4227 (number of fans who had seen the content) divided by 13,291 (total number of fans) shows a reach to the fan base of just 32%. The rest of the reach is due to viral reach – people Liking or commenting on the post resulting in it either appearing on their own timelines, or in the FB “ticker”. 55 people shared the post which will have further boosted viral reach considerably. And inevitably some of those people that have seen the post as a result of viral reach will in turn have spread it to their friends.
My conclusion from all this, and from experiments I’ve run elsewhere, is that Facebook throttles reach to fans of even the most engaging pieces to a max of about 35%. You simply won’t get more fan eyeballs on your content without paying to boost it (and with a piece as sticky as this I’m happy to do so – it’ll drive a lot of traffic to the site and the viral cycle starts again).

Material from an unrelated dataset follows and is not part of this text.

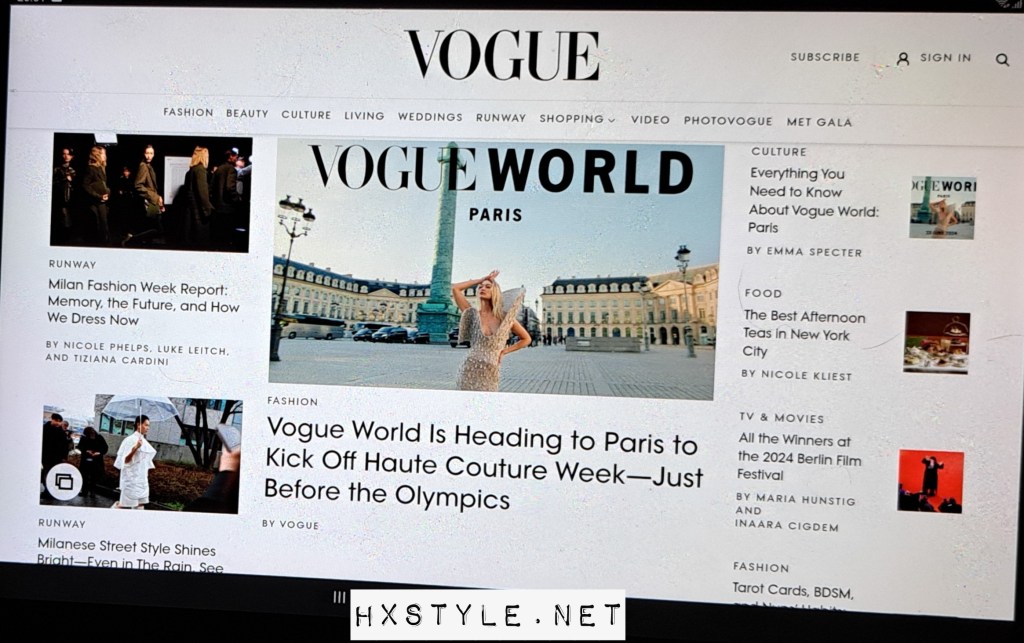Click the Milan runway backstage thumbnail
Image resolution: width=1024 pixels, height=643 pixels.
click(151, 192)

I posted a link to an article on our blog yesterday and it’s had 90% reach (fan base size is 13,200). Crunching the numbers I see that this is actually 30% of fans and the rest the result of viral reach (no promotion at all).
 

What was the secret to getting over 100% reach?

So folks, I’ve got it sussed. Huge reach is back to stay so long as you follow my tried and tested methodology.
If only….
The success of this piece was, in reality, down to a number of intersecting factors. But I think it will help you (and me for future updates) to unpack those a little.
  1. Really decent article that hit all the right buttons for our fans.
    It’s the content stupid.
    You only get a viral effect with top notch content. Whether that’s a funny hamster eating a carrot while wrapped in a blanket video, or something nice and meaty like my piece was. And it still has to be packaged in a way that enables your audience to make the mental connect “This is relevant/interesting/amusing for me. This is worth clicking on.”
  2. A decent headline
    I’m not a great headline writer so I used one of those top 10 devices but tried to avoid the content disappointing. If you write a great headline but users instantly bounce from the article, Facebook knows it and will penalise the piece for being clickbait
  3. Good copywriting in all three areas
    With a link post you get three places to write copy – the headline, the text under the headline and the text above the image. I like to write something different in each, and if possible write in an engaging way at the top – in this instance I was positively inviting engagement by asking some somewhat accusatory questions (courting controversy is often good for engagement and reach)
  4. A genuine (good sized) photo
    Whilst I’ll often use (paid for) stock photos, I’m aware that these can look like, well, stock photos. (And anyway, the Facebook algorithm prefers something entirely fresh that’s not been indexed on OpenGraph before). An image that looks genuine, where the user can imagine themselves in that situation, is sometimes what is called for. I therefore chose a photo taken by a friend of mine at a local church. It illustrated the written content well and would be a very familiar image to our users.
    And note how the photo was well proportioned, landscape in shape and crucially wider than 600 pixels meaning that you get full screen width rather than a thumbnail size.
  5. Posted it at an optimal time for worldwide audience
    60% of my fanbase is in the US so to capture both the UK and US audience I need to post as late in the day as possible – this was about 7.30pm
  6. Lots of initial engagement
    The early signals Facebook gets are crucial to it’s decision to show the content to a wider selection of your fans. This piece got instant clicks, comments and shares all of which drove reach.
  7. Social proof
    All those Likes, Comments and Shares indicate to new eyeballers that this is a decent piece of content and they are positively missing out by continuing to scroll without clickingThere are probably more reasons that you can identify, and we’ll be milking this content on other communication channels for weeks to come.
 
I’ve shared this not to brag but merely to encourage you that if the content is right, you can still achieve something good organically with Facebook
 
And I think I’m going to boost the post now so that those remaining 70% of fans get a chance at seeing it.